System Design: Autocomplete Search

advanced25 min read

The Component Every Senior Engineer Gets Asked About

Autocomplete search shows up in almost every frontend system design interview. Google, Algolia, Spotlight, Cmd+K palettes, e-commerce search bars — they all share the same fundamental architecture. And they all get the same things wrong when built naively.

Here is the thing most people miss: autocomplete is not a text input that fetches suggestions. It is a real-time coordination problem between user input, network requests, local data, keyboard navigation, screen readers, and perceived performance. Get any one of those wrong and the experience falls apart.

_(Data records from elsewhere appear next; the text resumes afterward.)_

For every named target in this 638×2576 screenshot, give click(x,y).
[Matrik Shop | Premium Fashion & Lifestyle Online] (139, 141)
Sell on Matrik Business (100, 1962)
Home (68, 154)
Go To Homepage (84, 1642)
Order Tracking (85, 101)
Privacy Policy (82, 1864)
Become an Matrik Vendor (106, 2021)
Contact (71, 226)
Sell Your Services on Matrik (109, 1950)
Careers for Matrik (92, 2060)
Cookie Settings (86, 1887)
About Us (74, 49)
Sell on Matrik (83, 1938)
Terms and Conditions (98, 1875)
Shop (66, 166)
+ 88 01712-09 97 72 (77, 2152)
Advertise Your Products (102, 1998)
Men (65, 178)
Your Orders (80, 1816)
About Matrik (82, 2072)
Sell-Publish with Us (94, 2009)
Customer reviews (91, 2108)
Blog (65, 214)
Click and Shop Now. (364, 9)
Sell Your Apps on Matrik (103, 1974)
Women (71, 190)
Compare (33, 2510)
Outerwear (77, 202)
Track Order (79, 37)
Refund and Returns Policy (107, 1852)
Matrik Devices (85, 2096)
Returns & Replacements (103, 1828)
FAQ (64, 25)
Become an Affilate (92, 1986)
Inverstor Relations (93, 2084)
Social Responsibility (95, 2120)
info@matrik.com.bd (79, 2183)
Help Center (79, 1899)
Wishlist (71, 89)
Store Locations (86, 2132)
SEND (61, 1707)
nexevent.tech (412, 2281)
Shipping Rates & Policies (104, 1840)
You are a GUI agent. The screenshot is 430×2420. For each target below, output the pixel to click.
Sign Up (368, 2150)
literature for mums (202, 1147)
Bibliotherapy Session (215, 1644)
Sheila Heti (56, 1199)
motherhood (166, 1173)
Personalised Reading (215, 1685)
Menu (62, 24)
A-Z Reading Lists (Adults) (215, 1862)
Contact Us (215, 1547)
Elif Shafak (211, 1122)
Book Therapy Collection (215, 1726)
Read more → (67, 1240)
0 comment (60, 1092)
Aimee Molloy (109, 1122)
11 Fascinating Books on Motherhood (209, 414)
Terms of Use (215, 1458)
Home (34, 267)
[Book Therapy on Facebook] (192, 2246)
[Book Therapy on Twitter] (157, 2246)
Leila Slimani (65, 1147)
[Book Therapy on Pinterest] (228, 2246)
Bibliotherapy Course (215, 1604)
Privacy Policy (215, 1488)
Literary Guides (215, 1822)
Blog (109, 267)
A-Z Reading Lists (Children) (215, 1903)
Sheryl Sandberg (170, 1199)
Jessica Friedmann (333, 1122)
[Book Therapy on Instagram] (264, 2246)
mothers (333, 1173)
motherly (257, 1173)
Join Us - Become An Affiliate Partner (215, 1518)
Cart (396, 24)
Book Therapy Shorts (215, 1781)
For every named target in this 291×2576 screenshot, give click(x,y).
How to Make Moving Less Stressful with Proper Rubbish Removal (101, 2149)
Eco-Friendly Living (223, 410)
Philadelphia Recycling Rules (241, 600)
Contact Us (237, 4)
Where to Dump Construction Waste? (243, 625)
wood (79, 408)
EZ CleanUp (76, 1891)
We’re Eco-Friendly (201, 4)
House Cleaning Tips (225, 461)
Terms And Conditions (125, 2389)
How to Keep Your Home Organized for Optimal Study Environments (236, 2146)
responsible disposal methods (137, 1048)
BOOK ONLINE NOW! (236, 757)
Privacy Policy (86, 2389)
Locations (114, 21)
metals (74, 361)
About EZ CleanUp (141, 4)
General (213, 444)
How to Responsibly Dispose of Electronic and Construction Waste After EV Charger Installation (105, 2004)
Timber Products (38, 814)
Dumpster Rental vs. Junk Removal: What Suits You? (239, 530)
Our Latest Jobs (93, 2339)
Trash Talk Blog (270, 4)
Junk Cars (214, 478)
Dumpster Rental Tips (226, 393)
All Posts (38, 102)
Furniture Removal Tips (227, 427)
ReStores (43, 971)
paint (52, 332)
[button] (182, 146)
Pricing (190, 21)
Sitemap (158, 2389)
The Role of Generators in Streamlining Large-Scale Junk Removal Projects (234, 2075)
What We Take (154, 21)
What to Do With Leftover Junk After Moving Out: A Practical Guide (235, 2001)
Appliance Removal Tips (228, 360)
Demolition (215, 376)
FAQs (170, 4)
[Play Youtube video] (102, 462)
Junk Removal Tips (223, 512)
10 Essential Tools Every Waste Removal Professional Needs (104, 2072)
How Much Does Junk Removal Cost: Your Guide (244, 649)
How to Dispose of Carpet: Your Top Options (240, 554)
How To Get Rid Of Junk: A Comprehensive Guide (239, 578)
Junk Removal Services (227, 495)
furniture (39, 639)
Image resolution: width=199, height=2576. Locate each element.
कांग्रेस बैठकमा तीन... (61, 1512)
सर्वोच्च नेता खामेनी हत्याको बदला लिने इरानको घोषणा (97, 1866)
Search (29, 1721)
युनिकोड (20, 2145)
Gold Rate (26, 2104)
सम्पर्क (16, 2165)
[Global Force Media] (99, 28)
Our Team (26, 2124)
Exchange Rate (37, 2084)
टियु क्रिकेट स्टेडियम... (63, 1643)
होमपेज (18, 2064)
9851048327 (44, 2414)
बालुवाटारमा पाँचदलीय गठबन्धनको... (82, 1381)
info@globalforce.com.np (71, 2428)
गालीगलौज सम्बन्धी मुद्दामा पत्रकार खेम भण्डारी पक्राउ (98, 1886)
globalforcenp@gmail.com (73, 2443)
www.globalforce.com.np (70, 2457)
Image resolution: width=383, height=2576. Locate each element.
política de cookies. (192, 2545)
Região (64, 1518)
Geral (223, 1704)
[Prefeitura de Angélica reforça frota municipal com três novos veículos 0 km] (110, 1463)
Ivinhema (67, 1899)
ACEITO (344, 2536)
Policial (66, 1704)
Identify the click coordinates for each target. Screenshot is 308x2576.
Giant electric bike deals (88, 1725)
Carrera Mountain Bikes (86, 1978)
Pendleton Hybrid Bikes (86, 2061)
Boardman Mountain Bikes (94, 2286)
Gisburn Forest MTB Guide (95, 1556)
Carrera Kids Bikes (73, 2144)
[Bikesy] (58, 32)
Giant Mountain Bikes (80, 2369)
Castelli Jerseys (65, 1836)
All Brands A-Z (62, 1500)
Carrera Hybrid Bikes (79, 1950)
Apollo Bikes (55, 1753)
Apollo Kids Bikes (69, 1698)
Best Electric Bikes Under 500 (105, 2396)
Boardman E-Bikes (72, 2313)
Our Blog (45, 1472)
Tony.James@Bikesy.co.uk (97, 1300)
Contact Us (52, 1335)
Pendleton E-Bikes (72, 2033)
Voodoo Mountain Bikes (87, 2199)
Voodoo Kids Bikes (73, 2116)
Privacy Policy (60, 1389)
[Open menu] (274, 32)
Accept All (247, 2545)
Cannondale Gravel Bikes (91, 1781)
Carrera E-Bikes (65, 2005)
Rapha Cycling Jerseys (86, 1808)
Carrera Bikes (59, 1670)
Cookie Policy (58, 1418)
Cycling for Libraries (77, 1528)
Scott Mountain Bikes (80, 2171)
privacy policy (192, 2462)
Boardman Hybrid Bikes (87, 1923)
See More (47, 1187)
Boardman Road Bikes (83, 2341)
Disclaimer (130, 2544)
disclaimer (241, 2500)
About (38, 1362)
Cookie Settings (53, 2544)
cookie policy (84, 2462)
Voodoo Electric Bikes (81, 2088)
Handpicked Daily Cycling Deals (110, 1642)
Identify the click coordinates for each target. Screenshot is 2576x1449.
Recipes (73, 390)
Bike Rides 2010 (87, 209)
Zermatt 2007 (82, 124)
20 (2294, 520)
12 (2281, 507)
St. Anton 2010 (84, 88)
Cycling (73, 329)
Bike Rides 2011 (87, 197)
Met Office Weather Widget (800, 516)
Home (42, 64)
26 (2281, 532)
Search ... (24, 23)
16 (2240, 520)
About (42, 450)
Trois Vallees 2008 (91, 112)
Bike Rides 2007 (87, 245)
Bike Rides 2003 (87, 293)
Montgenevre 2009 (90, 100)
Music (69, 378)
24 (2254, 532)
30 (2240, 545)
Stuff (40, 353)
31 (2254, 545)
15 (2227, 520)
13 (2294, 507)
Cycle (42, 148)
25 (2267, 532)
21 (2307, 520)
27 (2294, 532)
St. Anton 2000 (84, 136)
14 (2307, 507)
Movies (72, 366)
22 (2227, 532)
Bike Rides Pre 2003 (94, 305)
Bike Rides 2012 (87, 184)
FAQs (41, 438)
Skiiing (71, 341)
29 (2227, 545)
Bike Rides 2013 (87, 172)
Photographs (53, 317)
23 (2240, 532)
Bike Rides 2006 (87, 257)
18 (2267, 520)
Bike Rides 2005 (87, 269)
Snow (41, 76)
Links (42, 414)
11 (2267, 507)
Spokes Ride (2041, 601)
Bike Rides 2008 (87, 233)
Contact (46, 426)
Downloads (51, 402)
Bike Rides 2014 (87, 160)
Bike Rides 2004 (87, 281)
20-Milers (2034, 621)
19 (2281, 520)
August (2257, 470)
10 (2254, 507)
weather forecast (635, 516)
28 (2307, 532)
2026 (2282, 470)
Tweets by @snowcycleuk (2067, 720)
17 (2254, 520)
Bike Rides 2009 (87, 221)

We will design this component using the RADIO framework — Requirements, Architecture, Data Model, Interface, Optimizations — the same structured approach used in FAANG system design rounds.

Mental Model

Think of autocomplete like a concierge at a hotel lobby. You start describing what you need — "I want a restaurant that..." — and the concierge starts suggesting options before you finish speaking. They do not wait for you to complete your sentence. They do not suggest the same thing twice. They prioritize what is most relevant. And if you change direction mid-sentence, they instantly pivot. A great concierge handles all of this seamlessly. A bad one makes you repeat yourself, gives stale suggestions, or talks over you. Your autocomplete component is that concierge.

The RADIO Pipeline

Before we dive into each stage, here is the complete flow from keystroke to rendered suggestion:

Autocomplete: Keystroke to SuggestionPhase 1 / 5

Phase 1 / 5Keystroke

User types a character. The input event fires on every keystroke.

onChangecontrolled input

1/5

R — Requirements

Every system design starts here. If you jump to code without nailing requirements, you will build the wrong thing. Split them into functional and non-functional.

Functional Requirements

Core:

Type-ahead suggestions appear as the user types
Suggestions update with every meaningful input change (after debounce)
Recent searches persist across sessions (localStorage)
Results are grouped by category (products, pages, users, recent searches)
Keyboard navigation: arrow keys to move, Enter to select, Escape to close
Clicking or selecting a suggestion navigates to the result

Secondary:

Clear individual or all recent searches
Highlight the matched portion of each suggestion
Show a "no results" state with helpful messaging
Support for mobile (touch targets, virtual keyboard considerations)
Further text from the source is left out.